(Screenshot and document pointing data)
******************************

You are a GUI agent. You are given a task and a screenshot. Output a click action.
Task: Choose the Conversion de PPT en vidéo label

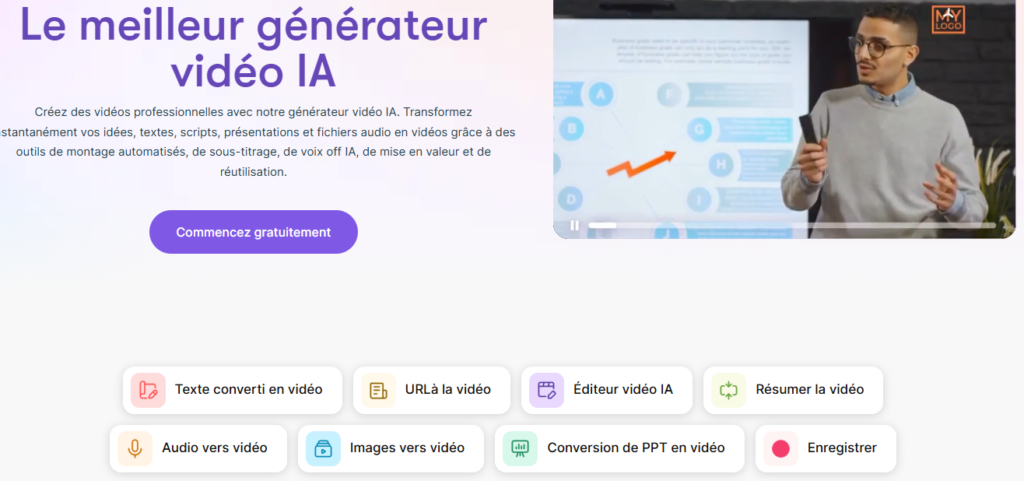635,448
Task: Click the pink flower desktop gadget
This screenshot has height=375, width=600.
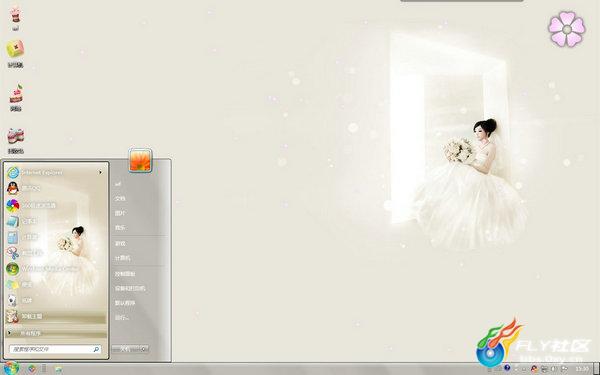Action: pos(567,29)
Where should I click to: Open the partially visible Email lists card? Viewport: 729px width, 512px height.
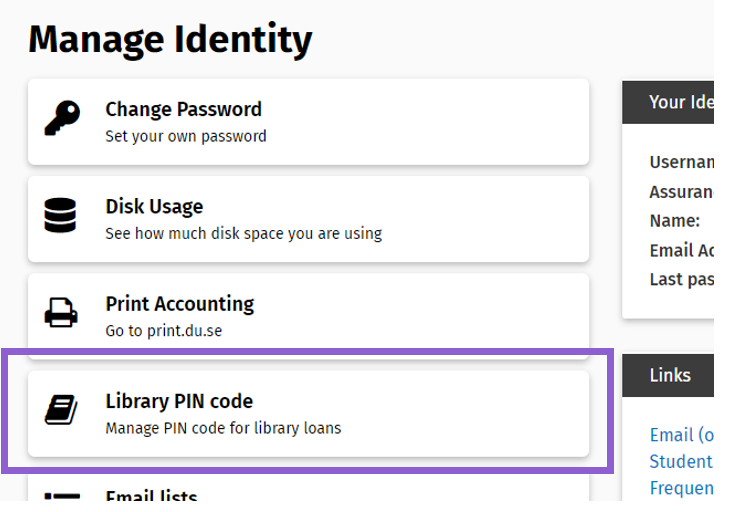308,488
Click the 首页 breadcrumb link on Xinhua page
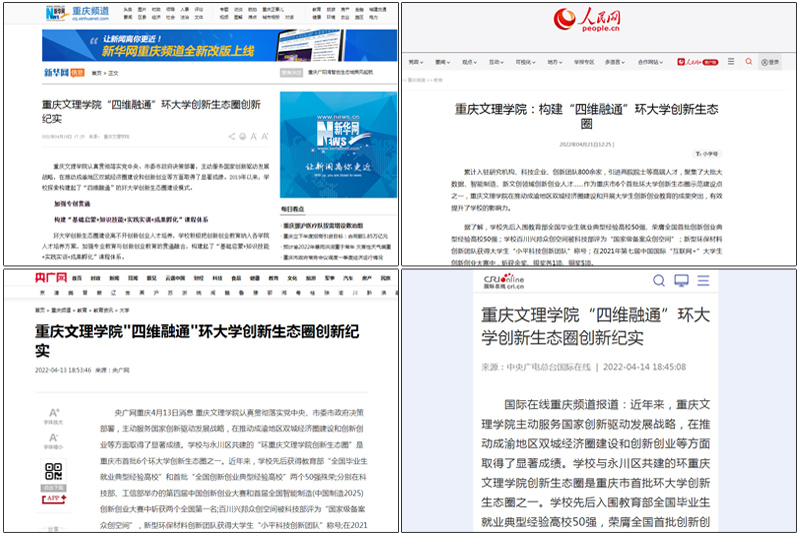 pos(97,72)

******************************

▶ [What to produce]
Print the lines of the data starting at the line containing "Task: Click the pink flower desktop gadget" and ending at the last line of the data, both ends included. Leave out the pictures.

▶ [The completed task]
Task: Click the pink flower desktop gadget
This screenshot has height=375, width=600.
Action: pos(567,29)
Where should I click to: Open the partially visible Email lists card? Viewport: 729px width, 512px height.
308,488
Click the 首页 breadcrumb link on Xinhua page
 pos(97,72)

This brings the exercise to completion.